Julien Carretero’s work invites metaphor the way cheese fries beg to be eaten — make a bench that’s perfectly shaped in front and slowly morphs into chaos in back, and suddenly it could be about anything: humans’ ultimate lack of control over the universe, politics, the pressure to succeed, mullets. For the Paris-born, Eindhoven-based designer, though, it’s mostly just about one thing, which is making visible his experiments with creation. “A designer can’t just be a thinking head,” he writes in an artist’s statement. “The most important thing is to put a craftsman’s feeling into the fabrication process.”

To that end, Carretero has developed some fairly unique working methods, which is how he caught the eye of New York design arbiter Murray Moss. Two years ago, Moss fell for the aforementioned bench — his graduation project at the Design Academy Eindhoven — for the way it’s constructed in layers using a single mold that gets progressively distorted as it weakens from use. His Drag lights and vases, which made their American debut at the Moss store during ICFF last year, are sculpted in plaster in the same manner as ornamental cornices, their rough texture and imperfect seams exaggerated by a coat of super-saturated paint. In fact, it’s so important to Carretero that his objects be able to express themselves that he acts out their gestural feel before he ever sets foot in the workshop to fabricate them. As long as you get a sense of how they’re made, the why can be up to you.

What you keep around your studio for inspiration: Books. I try to read as much as I can. My library is divided into two categories: design- and art-related books in the studio, and literature and philosophy — mostly French — at home. I consider it very important as a designer to have a good knowledge of what’s been said before in the design world.

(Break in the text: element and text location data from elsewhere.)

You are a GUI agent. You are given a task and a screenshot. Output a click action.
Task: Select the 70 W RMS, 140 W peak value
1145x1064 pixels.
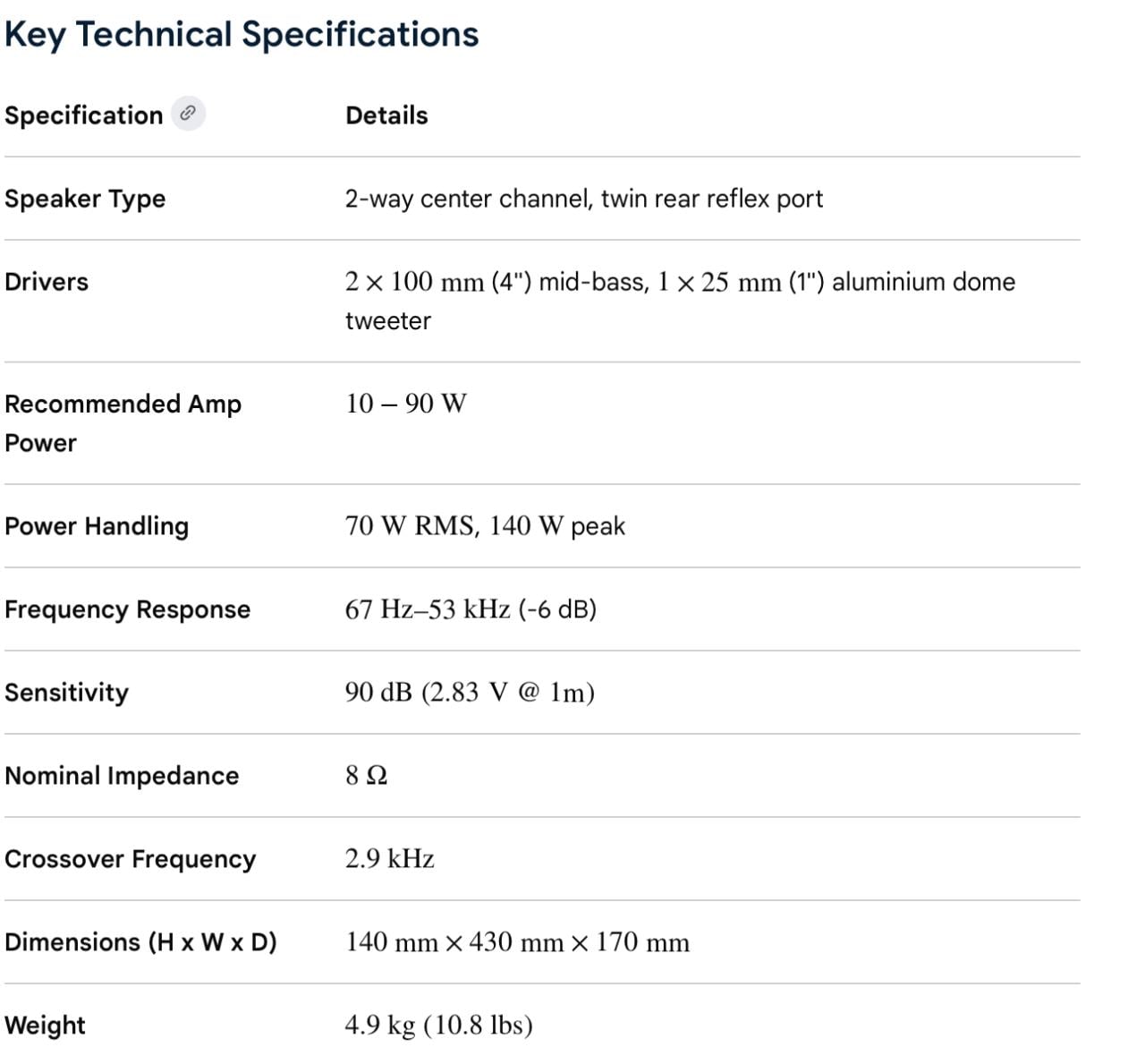[485, 526]
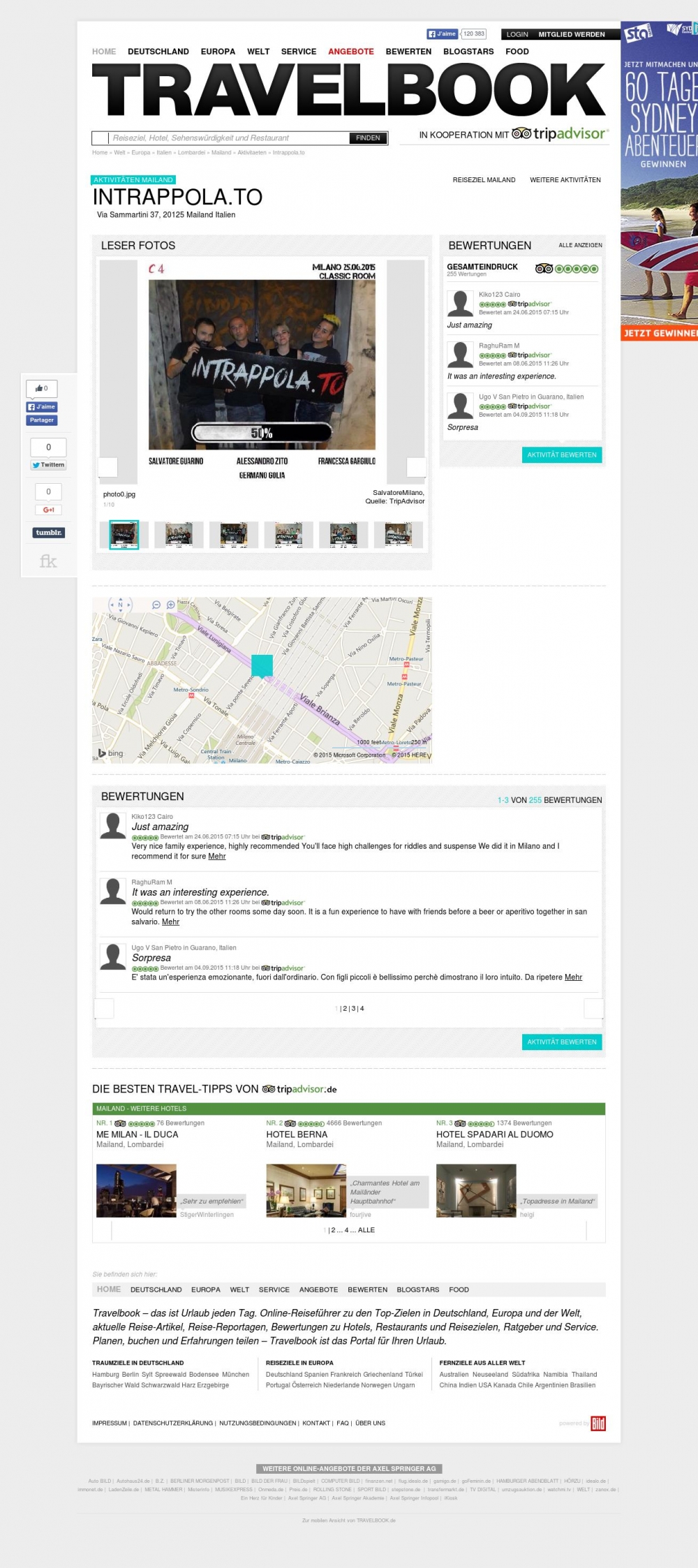Share the page on tumblr

(x=48, y=533)
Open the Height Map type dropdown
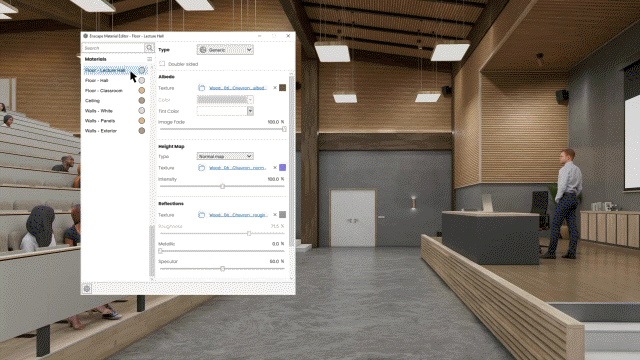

Favorite shop: I spend a lot of time in second-hand shops and dump yards. I could tell you which dump yard is the best in Eindhoven, but I’m not sure this information interests any of your readers.

Thing you love most about where you live: The freedom of being able to do what I love, and the fact that designers and artists can legally make use of empty buildings. That creates an amazing dynamic.

Thing you hate most about it: I can’t tell which gives me the hardest time: the weather, the food, or the language.

What a stranger who saw your work for the first time would say: The first thing strangers usually say when they see my work is: “May I touch it?” I consider this a very good sign.